*AIM OF THE EXERCISE*: Count the lines in the data below that contain the string "avatar". Reply with the number only.

----- DATA SHOWN -----

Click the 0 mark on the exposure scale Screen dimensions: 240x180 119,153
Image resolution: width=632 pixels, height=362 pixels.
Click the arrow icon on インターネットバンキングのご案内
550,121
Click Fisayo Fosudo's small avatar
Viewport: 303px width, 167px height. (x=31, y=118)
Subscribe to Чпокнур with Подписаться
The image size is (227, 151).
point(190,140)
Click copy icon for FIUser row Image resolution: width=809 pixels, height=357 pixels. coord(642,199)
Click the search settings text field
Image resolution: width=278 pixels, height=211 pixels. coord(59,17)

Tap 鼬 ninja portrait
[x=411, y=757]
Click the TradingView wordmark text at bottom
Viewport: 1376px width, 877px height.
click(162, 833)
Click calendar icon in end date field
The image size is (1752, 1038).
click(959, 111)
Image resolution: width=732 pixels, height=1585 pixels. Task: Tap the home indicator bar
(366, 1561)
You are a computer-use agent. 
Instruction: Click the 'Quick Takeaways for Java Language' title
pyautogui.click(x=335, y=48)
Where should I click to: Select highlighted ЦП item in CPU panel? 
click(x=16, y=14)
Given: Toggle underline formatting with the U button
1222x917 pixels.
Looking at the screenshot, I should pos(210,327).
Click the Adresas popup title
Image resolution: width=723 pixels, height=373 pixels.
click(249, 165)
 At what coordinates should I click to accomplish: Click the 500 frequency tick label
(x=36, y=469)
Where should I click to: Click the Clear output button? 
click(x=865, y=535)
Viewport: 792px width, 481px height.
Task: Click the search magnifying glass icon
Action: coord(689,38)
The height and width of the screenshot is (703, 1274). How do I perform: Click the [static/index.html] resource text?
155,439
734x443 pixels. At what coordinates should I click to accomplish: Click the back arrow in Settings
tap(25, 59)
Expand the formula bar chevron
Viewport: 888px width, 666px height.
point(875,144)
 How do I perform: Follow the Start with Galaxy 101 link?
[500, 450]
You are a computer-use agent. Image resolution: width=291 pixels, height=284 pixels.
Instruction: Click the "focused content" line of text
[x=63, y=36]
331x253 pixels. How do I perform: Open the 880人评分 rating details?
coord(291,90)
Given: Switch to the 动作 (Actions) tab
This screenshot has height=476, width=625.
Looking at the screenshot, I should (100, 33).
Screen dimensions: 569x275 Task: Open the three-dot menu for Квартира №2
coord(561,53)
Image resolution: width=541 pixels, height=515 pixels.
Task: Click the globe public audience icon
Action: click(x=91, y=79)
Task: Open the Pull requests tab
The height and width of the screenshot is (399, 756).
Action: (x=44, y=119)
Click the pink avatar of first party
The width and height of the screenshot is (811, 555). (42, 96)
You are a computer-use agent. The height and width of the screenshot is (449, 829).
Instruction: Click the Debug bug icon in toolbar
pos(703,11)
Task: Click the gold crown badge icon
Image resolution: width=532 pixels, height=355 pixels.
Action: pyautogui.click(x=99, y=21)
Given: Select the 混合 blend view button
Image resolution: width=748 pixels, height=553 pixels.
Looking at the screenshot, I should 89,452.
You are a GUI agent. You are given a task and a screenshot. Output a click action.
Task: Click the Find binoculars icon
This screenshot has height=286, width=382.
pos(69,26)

-----

*RESULT BELOW*: 2